Ms C Smith : We will be providing funding through the Aged Care Service Improvement and Healthy Ageing Grants Fund to enhance the capacity of aged-care services to provide care to people from diverse backgrounds. We would be hoping to work as widely as we can to capture the range of diversity that we need to.

Senator MOORE: We will have more questions when you come back to see us, but a lot of the questions in this period have been around ageing and dementia because we have had a lot of input on that. But, as you well know, the services are much wider than that. I am particularly interested in Aboriginal and Islander issues. We have had a number of submissions looking at return to country in particular and the costs of that, which can become extraordinarily high. I know there are great difficulties there concerning which bucket that comes out of—it can become a very big bucket. The other issue is youth and families with many conditions including cancer but not specifically cancer. You know we have received a submission from the Cancer Council that looks at the issues in their area, but there are also families who have genetic conditions, which can devastate the families, particularly from a very young age.

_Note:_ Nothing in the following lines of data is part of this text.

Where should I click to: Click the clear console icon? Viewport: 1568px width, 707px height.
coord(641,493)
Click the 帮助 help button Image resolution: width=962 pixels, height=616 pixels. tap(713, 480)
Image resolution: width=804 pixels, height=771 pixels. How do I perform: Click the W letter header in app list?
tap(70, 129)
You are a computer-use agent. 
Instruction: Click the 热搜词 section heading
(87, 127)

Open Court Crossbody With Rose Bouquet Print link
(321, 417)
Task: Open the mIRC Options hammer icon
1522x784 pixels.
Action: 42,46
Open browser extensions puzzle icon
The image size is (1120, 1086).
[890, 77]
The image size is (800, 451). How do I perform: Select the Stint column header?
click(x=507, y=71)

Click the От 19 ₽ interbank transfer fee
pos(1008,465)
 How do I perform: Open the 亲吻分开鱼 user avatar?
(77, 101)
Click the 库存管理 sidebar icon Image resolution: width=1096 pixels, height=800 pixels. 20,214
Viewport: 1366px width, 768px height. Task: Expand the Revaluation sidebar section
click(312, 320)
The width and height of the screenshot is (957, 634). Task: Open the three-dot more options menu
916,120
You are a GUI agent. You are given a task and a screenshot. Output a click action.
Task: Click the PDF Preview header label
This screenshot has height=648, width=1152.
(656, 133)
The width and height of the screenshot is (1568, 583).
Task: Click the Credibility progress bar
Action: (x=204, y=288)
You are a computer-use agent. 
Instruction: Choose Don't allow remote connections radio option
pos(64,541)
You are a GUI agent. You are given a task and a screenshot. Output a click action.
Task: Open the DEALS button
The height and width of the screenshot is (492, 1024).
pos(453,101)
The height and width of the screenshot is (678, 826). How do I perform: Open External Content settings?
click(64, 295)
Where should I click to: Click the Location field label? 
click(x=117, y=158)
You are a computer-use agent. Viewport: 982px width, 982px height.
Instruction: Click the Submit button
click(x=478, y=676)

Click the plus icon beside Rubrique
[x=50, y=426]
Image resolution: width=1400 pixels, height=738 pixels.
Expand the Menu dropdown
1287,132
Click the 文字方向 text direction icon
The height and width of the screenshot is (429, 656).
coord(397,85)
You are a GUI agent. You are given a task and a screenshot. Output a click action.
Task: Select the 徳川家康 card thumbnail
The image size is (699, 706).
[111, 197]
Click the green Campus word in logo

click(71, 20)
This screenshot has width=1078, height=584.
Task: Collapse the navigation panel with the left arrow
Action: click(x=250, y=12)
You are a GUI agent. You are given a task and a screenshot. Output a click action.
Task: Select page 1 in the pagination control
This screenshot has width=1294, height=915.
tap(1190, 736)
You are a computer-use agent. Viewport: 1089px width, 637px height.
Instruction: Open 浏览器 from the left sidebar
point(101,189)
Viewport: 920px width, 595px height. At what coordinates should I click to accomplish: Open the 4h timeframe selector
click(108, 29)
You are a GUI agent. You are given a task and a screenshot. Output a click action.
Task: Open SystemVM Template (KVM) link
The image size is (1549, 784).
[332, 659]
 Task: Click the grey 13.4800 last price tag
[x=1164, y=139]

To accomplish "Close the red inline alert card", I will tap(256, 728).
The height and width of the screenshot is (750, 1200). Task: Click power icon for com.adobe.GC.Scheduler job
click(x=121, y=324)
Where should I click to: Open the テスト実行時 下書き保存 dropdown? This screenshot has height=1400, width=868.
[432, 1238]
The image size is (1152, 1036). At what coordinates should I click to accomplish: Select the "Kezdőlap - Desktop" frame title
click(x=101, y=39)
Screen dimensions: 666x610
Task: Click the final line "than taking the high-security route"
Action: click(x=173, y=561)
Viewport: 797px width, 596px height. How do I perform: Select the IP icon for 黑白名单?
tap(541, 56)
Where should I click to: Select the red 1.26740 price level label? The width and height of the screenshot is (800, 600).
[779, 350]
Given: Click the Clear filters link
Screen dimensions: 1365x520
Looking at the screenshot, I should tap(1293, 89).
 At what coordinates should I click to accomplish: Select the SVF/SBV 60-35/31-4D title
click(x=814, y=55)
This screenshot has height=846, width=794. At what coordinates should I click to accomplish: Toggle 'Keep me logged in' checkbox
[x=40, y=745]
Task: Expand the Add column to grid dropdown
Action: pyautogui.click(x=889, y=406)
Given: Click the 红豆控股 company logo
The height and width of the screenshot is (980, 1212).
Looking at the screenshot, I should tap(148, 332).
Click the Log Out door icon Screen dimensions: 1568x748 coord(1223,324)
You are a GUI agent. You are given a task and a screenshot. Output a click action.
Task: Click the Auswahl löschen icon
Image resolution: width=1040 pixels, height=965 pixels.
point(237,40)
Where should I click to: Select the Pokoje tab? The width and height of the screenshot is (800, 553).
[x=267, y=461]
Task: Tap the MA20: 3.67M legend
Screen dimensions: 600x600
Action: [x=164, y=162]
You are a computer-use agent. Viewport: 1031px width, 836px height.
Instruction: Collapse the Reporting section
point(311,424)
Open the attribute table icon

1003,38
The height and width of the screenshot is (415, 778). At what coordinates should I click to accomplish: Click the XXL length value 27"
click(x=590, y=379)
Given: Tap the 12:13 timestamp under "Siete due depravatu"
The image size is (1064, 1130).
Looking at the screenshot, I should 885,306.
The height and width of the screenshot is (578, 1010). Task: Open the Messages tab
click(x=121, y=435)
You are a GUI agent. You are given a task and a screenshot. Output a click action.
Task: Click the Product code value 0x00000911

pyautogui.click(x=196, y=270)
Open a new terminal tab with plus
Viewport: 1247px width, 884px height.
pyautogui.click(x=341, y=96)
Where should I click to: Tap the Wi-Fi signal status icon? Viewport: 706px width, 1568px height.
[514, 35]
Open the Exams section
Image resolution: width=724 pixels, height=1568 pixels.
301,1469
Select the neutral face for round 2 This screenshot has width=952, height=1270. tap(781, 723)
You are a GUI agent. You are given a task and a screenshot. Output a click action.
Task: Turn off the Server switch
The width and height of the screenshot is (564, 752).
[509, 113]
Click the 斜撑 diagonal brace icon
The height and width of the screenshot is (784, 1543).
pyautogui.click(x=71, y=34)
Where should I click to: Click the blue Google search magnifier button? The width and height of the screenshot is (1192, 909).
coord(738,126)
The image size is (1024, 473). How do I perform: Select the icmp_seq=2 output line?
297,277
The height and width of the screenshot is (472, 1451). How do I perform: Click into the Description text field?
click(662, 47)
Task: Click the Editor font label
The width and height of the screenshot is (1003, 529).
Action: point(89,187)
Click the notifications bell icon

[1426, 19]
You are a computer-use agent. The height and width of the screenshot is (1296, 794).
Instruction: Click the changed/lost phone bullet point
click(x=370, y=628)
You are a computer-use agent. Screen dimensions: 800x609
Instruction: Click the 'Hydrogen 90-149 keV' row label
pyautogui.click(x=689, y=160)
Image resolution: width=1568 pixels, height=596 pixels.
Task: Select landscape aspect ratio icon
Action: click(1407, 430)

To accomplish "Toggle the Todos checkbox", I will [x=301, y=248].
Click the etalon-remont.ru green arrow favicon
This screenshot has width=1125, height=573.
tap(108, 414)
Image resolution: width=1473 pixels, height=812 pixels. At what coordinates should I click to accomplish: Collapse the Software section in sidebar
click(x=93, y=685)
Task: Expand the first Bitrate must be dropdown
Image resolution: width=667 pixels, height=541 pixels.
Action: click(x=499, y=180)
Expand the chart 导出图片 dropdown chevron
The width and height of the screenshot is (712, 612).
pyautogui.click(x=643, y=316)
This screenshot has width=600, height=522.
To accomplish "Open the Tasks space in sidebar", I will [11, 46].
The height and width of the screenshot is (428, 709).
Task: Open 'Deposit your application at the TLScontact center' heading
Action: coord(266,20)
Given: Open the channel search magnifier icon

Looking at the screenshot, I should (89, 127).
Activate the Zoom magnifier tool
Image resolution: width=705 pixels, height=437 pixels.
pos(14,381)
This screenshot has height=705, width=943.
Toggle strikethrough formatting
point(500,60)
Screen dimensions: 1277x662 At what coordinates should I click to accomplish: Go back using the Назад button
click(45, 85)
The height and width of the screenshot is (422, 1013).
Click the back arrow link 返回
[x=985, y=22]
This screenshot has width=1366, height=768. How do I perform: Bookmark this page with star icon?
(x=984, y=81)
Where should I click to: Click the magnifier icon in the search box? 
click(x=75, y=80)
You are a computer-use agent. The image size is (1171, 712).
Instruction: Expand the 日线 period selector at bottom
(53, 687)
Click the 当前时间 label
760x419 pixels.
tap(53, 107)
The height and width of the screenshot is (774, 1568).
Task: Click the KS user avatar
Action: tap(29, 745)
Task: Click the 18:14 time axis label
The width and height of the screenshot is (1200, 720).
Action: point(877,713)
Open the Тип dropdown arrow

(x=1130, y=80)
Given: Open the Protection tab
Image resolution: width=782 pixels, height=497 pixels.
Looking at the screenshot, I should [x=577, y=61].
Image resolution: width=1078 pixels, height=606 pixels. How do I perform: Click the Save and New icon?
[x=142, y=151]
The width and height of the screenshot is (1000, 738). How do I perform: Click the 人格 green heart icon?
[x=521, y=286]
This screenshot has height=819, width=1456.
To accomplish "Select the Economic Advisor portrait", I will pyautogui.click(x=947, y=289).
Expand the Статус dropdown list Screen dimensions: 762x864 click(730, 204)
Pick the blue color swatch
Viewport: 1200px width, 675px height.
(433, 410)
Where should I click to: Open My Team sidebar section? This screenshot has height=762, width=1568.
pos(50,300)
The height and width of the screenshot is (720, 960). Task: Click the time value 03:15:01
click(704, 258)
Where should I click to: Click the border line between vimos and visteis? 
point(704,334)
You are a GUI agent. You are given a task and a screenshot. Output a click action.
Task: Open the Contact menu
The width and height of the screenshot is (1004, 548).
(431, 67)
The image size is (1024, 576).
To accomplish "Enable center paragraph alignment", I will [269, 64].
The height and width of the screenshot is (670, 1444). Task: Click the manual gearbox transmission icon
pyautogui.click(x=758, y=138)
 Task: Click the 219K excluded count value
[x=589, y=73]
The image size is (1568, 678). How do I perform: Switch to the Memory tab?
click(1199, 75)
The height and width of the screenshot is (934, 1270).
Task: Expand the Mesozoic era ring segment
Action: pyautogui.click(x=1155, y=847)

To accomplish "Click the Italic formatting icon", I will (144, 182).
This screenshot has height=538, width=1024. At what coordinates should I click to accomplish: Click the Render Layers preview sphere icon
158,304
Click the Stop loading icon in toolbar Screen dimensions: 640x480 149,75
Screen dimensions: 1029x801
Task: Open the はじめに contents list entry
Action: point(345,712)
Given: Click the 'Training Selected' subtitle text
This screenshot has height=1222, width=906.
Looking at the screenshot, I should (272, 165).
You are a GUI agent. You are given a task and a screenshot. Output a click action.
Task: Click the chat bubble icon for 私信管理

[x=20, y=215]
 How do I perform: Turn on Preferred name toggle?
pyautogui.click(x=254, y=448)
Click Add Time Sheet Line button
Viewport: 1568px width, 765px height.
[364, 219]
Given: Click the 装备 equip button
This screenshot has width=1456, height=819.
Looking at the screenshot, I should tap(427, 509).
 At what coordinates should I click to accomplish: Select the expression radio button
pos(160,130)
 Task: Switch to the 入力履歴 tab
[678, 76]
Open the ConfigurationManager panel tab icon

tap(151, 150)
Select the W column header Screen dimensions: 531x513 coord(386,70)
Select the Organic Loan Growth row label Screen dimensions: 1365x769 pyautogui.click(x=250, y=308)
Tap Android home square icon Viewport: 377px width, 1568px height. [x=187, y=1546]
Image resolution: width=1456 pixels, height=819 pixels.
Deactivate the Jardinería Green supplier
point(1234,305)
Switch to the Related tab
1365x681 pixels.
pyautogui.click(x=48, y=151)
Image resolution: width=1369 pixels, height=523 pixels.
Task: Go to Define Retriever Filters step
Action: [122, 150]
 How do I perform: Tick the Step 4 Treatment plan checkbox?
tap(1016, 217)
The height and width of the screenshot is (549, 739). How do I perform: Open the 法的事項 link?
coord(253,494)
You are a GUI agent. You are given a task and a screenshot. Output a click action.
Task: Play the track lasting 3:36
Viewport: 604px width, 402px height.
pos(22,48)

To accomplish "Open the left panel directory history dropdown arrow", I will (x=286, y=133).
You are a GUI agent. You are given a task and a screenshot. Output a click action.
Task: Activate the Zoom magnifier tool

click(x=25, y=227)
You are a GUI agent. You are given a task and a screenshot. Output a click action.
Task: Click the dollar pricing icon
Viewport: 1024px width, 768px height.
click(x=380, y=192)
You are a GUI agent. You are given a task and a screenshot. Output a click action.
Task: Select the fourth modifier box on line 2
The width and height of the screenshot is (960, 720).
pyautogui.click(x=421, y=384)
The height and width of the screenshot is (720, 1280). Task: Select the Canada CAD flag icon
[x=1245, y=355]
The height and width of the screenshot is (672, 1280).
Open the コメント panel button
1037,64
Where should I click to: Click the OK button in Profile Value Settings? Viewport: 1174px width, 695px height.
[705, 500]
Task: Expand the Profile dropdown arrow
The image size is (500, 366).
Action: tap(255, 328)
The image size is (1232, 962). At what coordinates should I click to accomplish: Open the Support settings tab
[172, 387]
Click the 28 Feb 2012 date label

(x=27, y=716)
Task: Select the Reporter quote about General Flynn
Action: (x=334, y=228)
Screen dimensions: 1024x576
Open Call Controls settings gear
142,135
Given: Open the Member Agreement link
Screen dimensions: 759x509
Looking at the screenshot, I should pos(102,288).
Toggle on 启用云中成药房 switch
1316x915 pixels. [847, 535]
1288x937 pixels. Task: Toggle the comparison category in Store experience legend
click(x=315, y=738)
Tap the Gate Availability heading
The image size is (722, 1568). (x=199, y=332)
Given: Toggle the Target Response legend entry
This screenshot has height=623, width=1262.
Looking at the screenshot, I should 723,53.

In the submission, there is nothing much about the different programs. I know a lot of the delivery is at the state level, but I could not get anything from your submission at this stage because of the focus on the aged-care aspects of those other areas. If I could get some information from you later about that, it would be very useful. It could well just be that you give the money to the states and it is up to them what they do, but I would not mind having that clarified.

Ms Creelman : To clarify, it is about the delivery of services to youth and families?

Senator MOORE: Yes. We have concentrated in our questions, and it is the same even in the submissions, on the ageing population, aged care and those links. I am referring to the other groups, particularly families, that need access to services in this area. It varies so greatly and the demands vary so greatly.

Ms Creelman : And the question about return to country?

Senator MOORE: Return to country and Aboriginal people. One of the submissions has a poignant story, a case study, which had a really good result because it worked, but for that one story there are many that are not working. It is a question of how you handle that. This story looked at the women of the NPY, which is an awesome organisation, but not everybody has access to it. How does that operate? Is that covered under the Australian government's Closing the Gap scheme? Are the services specifically for Aboriginal-Islander people under palliative care also part of what we count as health funding under Closing the Gap? I have never seen it specifically mentioned, but I would like to know how it fits.

CHAIR: Is not just about return to country; some people do not want to leave country in the first place. There are a range of services.

Senator MOORE: Families are involved—there are so many issues there. We need to be aware, but I think we are becoming more aware.

CHAIR: Thank you very much for your time. We have already given you a whole lot of homework and there will be more.